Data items
#####

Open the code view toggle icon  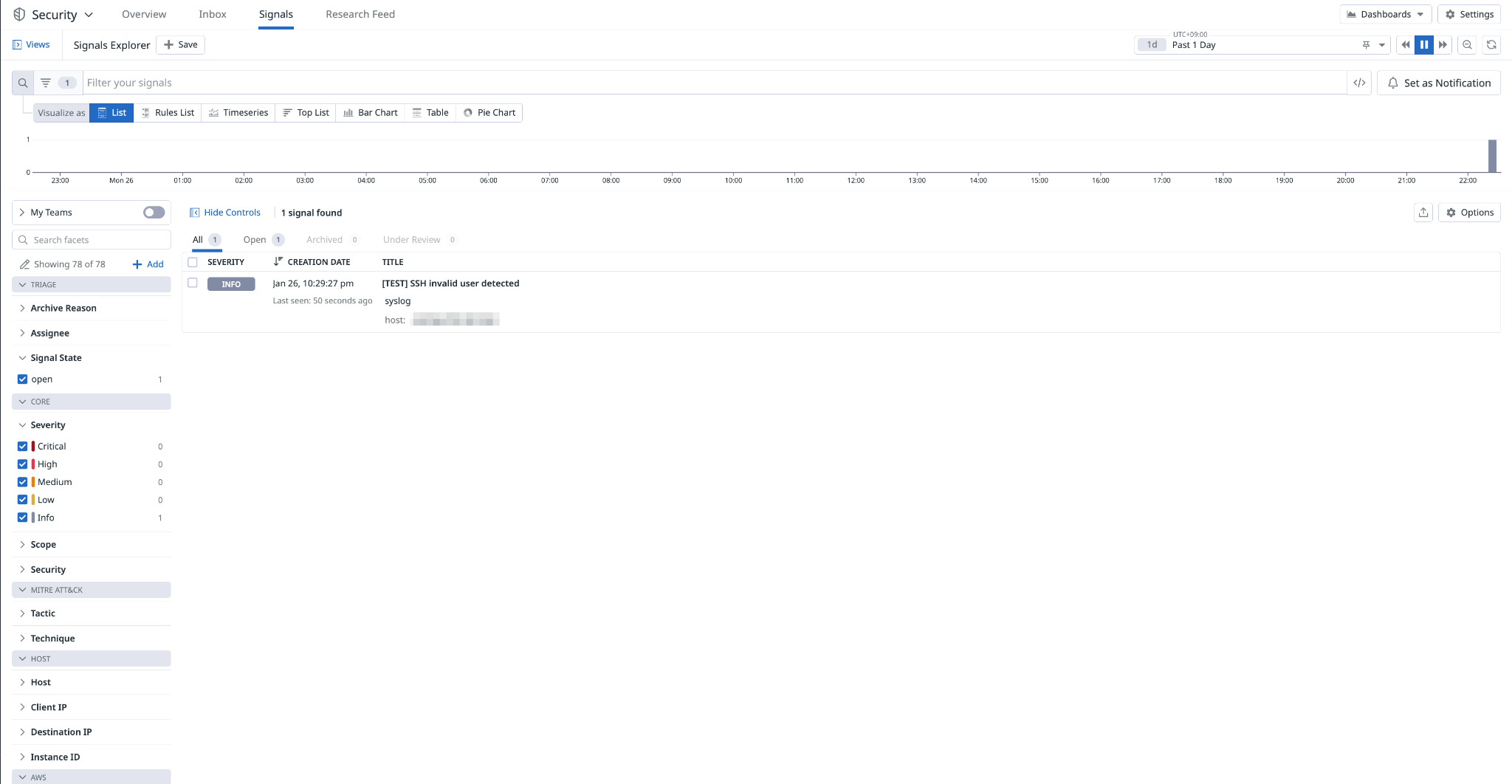1359,83
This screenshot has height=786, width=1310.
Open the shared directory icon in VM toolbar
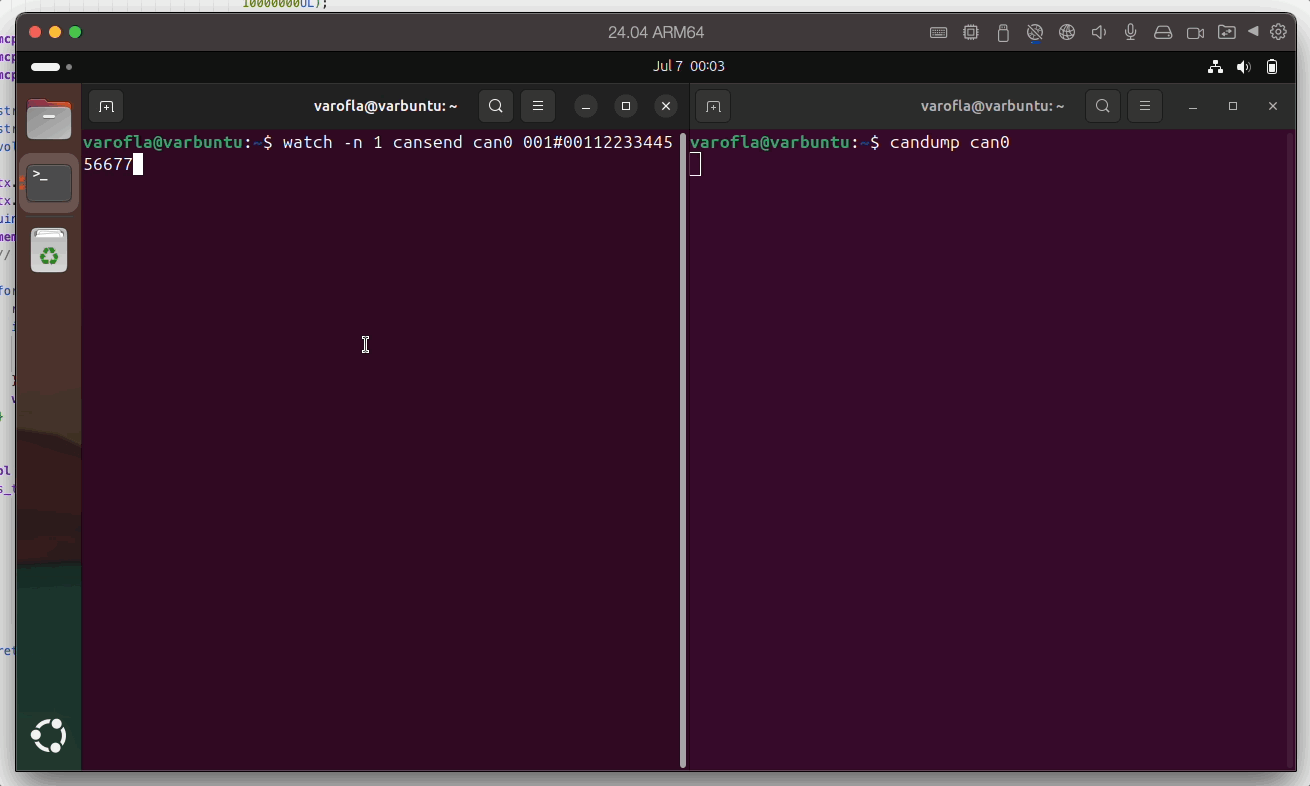1227,31
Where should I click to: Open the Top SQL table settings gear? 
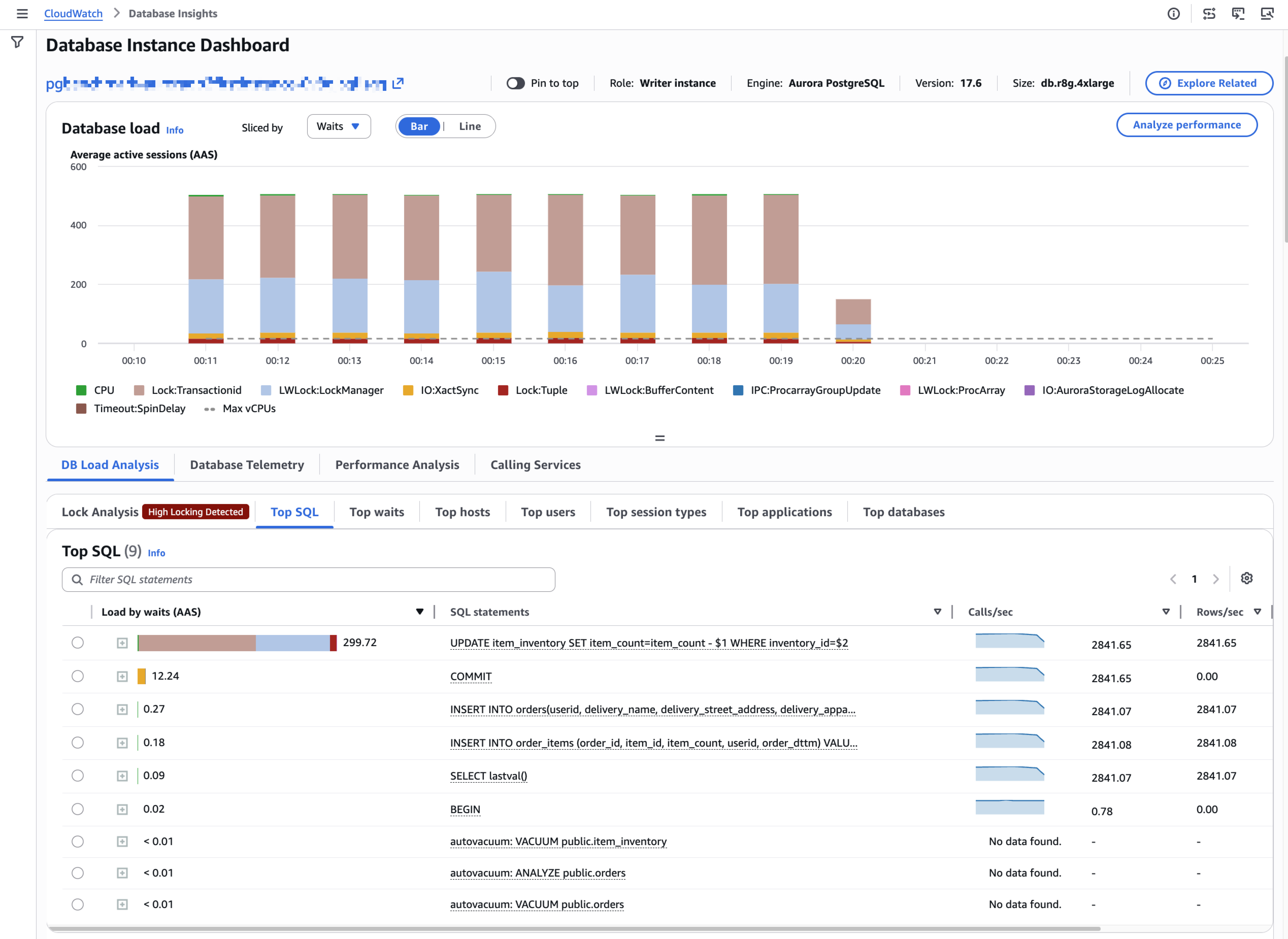click(x=1247, y=579)
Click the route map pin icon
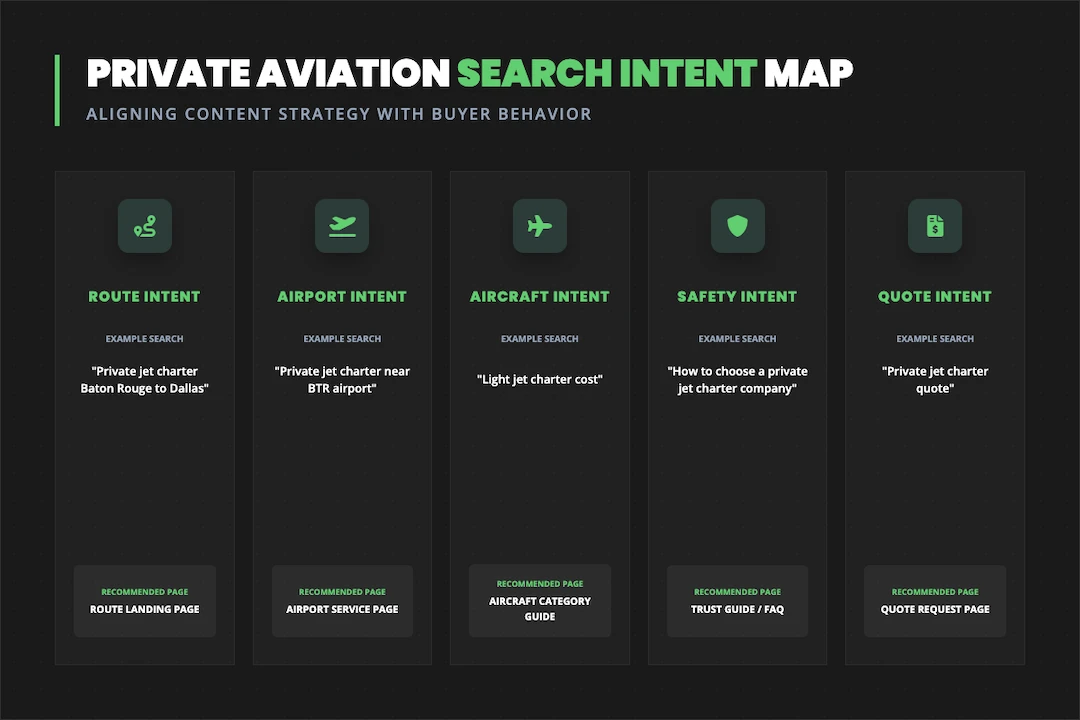Viewport: 1080px width, 720px height. pyautogui.click(x=144, y=226)
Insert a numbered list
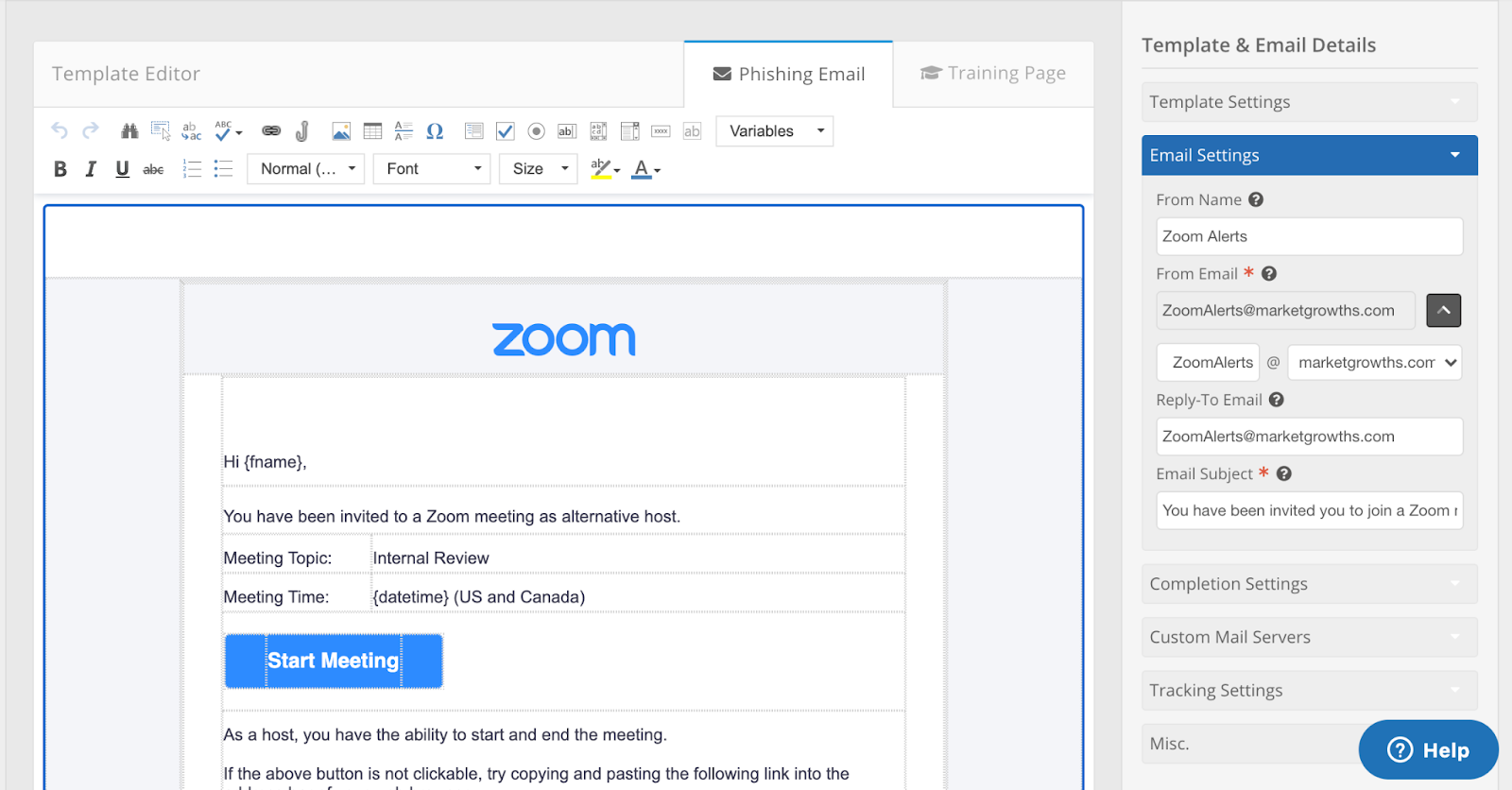 [x=192, y=169]
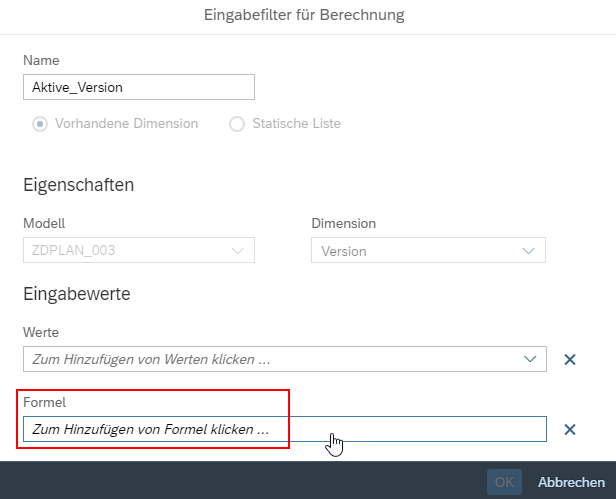The width and height of the screenshot is (616, 499).
Task: Click the Name label above input
Action: pos(41,60)
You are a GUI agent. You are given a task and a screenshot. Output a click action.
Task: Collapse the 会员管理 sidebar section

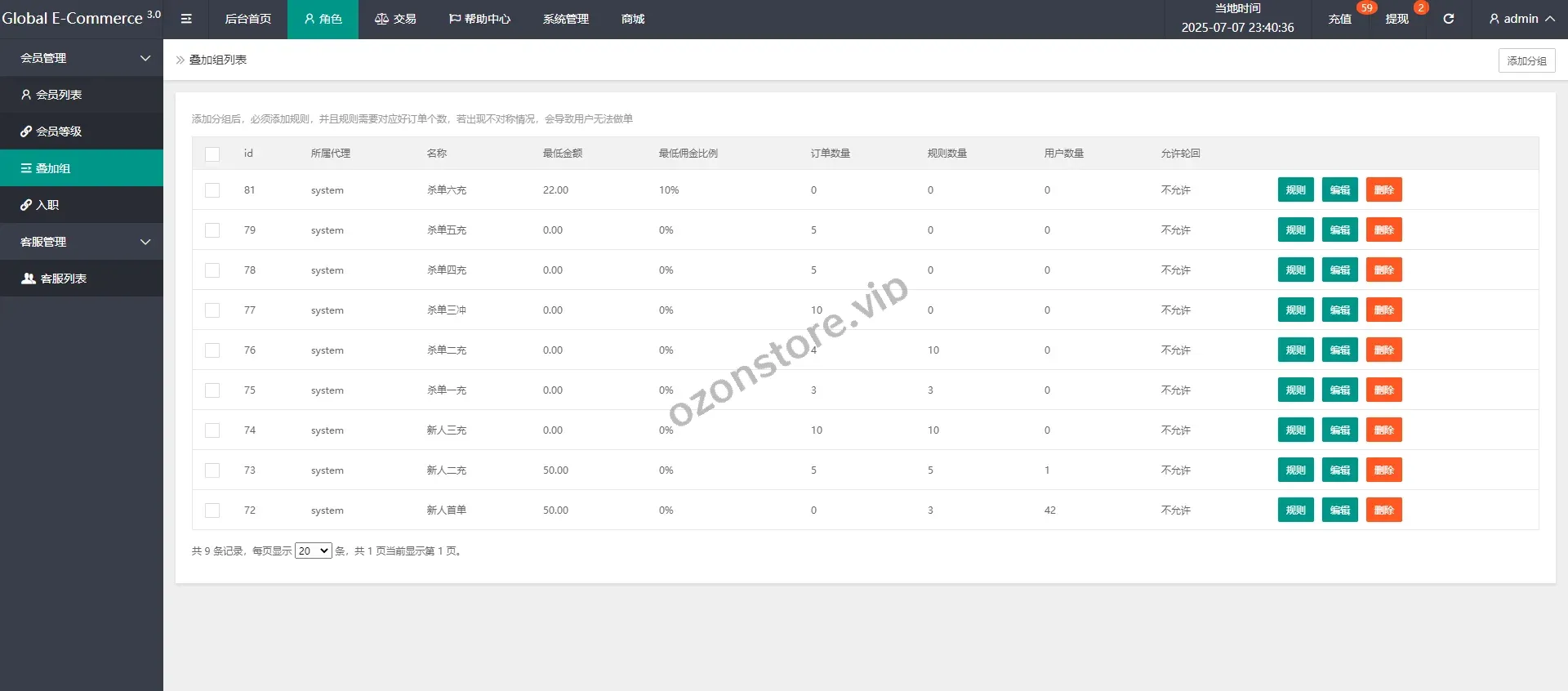(82, 58)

#####

**PROBLEM DETAILS:** Please transcribe exactly the line containing "You are a GUI" and every later line through the end of the records above, omitting pictures.

**WORKED SOLUTION:**
You are a GUI agent. You are given a task and a screenshot. Output a click action.
Task: Collapse the 会员管理 sidebar section

(82, 58)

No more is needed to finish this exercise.